The results of the complementary analyses on a dose-response association of adverse pregnancy outcomes on coronary artery disease indexes warrant detailed investigation in future studies. The attenuated model estimates observed in postmenopausal women are in line with previous findings, suggesting that the relative association between adverse pregnancy outcomes and incident cardiovascular disease decreases over decades.35
Strengths
A major strength of the present study is the utilization of a cohort with data on pregnancy history for all women ascertained via a population-based medical birth registry covering 5 decades. Thus, the study was not limited to comparing women with history of an adverse pregnancy outcome with a general sample of parous women with unknown pregnancy outcome status or relying on self-reported data collected many years after delivery, which is associated with recall bias. Another advantage is the investigation of 5 relevant adverse pregnancy outcomes for coronary atherosclerosis, and not only preeclampsia.
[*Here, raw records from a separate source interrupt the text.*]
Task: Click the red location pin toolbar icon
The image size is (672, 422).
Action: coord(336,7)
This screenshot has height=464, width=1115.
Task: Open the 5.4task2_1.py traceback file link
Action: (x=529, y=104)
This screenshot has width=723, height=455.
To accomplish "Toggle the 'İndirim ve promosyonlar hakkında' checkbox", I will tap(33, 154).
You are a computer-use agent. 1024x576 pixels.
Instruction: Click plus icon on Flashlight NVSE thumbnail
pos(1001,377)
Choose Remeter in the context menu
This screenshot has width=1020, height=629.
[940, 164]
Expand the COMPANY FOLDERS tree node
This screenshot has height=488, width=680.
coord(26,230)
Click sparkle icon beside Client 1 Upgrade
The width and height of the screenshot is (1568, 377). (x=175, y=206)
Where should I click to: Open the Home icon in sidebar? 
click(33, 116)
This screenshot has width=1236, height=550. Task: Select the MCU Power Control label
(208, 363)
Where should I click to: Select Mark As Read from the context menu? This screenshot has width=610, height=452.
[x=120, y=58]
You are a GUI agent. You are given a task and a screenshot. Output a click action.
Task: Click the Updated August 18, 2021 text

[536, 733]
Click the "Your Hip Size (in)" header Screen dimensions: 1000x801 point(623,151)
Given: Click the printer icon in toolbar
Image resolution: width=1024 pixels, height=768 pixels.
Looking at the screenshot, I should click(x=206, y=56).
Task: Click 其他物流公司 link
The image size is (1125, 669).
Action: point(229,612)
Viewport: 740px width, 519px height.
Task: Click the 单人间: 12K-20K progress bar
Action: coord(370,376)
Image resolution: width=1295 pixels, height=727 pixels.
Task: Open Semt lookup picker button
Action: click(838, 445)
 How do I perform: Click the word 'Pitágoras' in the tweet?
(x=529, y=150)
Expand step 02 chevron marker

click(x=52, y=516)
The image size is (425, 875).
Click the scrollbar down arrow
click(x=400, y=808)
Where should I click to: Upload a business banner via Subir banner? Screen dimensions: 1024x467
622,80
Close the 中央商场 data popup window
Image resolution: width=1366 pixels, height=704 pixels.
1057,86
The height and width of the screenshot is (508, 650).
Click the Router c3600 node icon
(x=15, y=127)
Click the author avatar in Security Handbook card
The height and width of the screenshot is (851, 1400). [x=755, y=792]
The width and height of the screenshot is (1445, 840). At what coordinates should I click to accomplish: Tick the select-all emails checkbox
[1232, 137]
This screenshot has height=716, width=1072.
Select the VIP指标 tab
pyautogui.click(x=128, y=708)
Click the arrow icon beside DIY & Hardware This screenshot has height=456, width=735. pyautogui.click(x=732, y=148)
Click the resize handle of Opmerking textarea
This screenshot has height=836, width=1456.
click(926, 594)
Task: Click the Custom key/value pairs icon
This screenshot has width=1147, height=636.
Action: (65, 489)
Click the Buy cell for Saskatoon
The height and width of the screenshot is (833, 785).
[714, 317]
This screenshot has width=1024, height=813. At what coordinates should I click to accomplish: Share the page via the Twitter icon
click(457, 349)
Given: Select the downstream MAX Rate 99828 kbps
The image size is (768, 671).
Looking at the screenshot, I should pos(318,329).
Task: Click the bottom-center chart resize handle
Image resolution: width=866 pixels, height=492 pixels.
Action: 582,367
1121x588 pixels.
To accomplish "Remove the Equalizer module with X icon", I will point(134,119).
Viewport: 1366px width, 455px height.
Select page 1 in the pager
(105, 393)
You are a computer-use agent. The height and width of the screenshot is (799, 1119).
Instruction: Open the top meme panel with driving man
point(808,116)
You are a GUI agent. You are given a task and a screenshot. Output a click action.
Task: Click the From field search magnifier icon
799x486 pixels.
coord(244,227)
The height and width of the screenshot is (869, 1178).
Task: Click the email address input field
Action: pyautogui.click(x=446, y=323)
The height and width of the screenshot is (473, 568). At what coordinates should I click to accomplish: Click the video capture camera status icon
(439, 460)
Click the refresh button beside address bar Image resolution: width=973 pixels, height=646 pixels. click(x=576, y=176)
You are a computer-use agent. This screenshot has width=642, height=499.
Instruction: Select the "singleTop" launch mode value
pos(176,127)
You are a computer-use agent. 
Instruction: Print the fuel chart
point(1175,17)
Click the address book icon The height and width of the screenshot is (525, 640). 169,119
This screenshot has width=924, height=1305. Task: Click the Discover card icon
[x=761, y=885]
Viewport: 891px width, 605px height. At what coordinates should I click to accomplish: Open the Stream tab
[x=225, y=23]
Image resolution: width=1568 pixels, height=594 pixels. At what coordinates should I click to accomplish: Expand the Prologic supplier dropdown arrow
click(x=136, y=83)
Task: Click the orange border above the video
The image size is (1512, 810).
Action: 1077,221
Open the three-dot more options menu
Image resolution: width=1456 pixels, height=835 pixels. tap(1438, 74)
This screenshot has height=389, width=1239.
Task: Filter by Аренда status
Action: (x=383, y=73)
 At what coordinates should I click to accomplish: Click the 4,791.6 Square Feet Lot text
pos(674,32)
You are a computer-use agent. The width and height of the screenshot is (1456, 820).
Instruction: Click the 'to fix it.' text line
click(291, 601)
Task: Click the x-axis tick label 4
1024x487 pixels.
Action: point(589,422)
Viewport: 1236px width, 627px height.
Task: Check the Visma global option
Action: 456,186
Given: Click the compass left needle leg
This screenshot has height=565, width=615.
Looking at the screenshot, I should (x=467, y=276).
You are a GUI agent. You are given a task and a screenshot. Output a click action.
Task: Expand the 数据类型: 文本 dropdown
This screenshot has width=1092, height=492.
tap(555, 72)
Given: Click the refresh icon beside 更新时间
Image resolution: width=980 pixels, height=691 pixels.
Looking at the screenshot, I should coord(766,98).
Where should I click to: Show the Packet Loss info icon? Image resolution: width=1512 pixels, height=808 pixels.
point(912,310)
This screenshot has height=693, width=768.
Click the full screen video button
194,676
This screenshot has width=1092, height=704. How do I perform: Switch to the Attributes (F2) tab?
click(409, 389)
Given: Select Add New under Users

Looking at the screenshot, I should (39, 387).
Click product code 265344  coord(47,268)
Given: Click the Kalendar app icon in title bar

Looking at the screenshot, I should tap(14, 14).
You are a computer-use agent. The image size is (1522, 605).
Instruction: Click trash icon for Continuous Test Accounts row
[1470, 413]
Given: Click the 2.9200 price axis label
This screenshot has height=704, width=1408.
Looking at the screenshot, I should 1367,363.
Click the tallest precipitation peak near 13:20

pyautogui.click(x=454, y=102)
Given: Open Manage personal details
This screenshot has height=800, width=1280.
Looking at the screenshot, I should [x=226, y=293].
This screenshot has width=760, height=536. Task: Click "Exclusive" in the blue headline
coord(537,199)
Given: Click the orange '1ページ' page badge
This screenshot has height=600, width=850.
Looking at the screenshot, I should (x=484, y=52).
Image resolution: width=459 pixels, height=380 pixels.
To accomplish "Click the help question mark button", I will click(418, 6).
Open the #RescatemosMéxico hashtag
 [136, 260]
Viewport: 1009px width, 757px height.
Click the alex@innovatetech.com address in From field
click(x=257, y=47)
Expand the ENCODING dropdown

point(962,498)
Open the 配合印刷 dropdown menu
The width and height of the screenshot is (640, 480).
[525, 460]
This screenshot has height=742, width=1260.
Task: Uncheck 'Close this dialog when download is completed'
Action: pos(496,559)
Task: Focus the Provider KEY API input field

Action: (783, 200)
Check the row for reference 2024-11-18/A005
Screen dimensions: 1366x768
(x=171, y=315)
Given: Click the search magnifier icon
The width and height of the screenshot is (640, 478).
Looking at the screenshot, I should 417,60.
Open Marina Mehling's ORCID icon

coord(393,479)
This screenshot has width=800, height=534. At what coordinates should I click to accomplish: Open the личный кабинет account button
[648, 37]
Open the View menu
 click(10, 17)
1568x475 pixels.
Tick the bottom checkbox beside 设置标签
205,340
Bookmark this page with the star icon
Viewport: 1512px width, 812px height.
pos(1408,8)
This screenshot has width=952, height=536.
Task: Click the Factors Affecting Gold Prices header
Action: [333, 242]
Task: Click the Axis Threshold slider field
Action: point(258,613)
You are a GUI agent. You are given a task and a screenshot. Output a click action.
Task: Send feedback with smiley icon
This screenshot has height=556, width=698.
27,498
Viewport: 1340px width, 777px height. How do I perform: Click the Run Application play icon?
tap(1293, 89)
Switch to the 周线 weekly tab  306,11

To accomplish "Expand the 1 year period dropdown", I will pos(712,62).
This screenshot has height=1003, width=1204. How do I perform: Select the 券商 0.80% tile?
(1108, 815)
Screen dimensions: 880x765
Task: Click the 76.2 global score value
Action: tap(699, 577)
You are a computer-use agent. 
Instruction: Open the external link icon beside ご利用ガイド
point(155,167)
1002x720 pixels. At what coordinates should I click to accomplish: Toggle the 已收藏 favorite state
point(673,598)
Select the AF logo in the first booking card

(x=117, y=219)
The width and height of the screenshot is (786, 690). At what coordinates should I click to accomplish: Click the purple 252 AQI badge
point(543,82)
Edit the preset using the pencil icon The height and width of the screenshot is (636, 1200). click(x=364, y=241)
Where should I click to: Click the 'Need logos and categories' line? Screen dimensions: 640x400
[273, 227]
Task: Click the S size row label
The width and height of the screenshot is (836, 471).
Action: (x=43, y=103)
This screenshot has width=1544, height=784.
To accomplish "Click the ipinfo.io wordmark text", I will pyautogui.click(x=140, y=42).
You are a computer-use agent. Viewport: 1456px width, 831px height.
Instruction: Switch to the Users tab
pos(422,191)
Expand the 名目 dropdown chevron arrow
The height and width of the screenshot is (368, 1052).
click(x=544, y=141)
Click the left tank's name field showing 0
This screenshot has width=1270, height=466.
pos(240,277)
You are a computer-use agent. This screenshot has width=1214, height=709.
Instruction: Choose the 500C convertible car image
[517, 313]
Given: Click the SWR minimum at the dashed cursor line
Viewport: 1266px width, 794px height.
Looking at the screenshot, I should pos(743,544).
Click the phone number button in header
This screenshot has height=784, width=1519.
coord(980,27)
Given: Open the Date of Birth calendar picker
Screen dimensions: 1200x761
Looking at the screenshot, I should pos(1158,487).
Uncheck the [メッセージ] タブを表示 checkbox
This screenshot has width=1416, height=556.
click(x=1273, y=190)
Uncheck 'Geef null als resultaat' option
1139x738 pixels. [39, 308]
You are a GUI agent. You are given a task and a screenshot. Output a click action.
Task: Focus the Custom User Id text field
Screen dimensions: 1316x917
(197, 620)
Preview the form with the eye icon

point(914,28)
Furthermore, all women included in the cohort also underwent standardized coronary CT angiography at a time point that was independent of adverse pregnancy outcome status. Altogether, this allows for better estimations of the prevalence of coronary atherosclerosis in women with a history of each respective adverse pregnancy outcome compared with those without, ultimately providing considerably more informative evidence for clinical decisions in the preventive context.
Limitations
This study has several limitations. First, as is the case with many statistical comparisons, there is a potential for type I error. The results are to some degree exploratory and should be interpreted based on their overall pattern, rather than by any specific finding, as false-positive associations may have been found. Second, as women had to survive until they were aged 50 to 65 years to be included in the study, the focus was on women who are potential targets for prevention efforts at this age and the results should not be interpreted as an effort to estimate causal effects. Third, information on smoking, as well as gestational diabetes at the time of pregnancy, was not available for all women, and was captured at the time of coronary CT angiography. The prevalence of previous gestational diabetes was low in this cohort, but this was expected given the low past prevalence of gestational diabetes in Sweden in areas both with and without universal screening.36 Fourth, although the Swedish National Medical Birth Register has been shown to be complete and accurate, misclassification may have occurred. Still, an underestimation of associations is most likely if misclassification occurred at random and was not related to outcomes. Fifth, because of the population-based design, low-dose radiation was used for coronary CT angiography, and thus high-quality images could not be obtained from all participants. However, a low-dose protocol is more feasible for clinical use in the prevention setting.
Conclusions
Among Swedish women undergoing screening coronary CT angiography, there was a statistically significant association between history of adverse pregnancy outcomes and image-identified coronary artery disease, including among women estimated to be at low cardiovascular disease risk. Further research is needed to understand the clinical importance of these associations.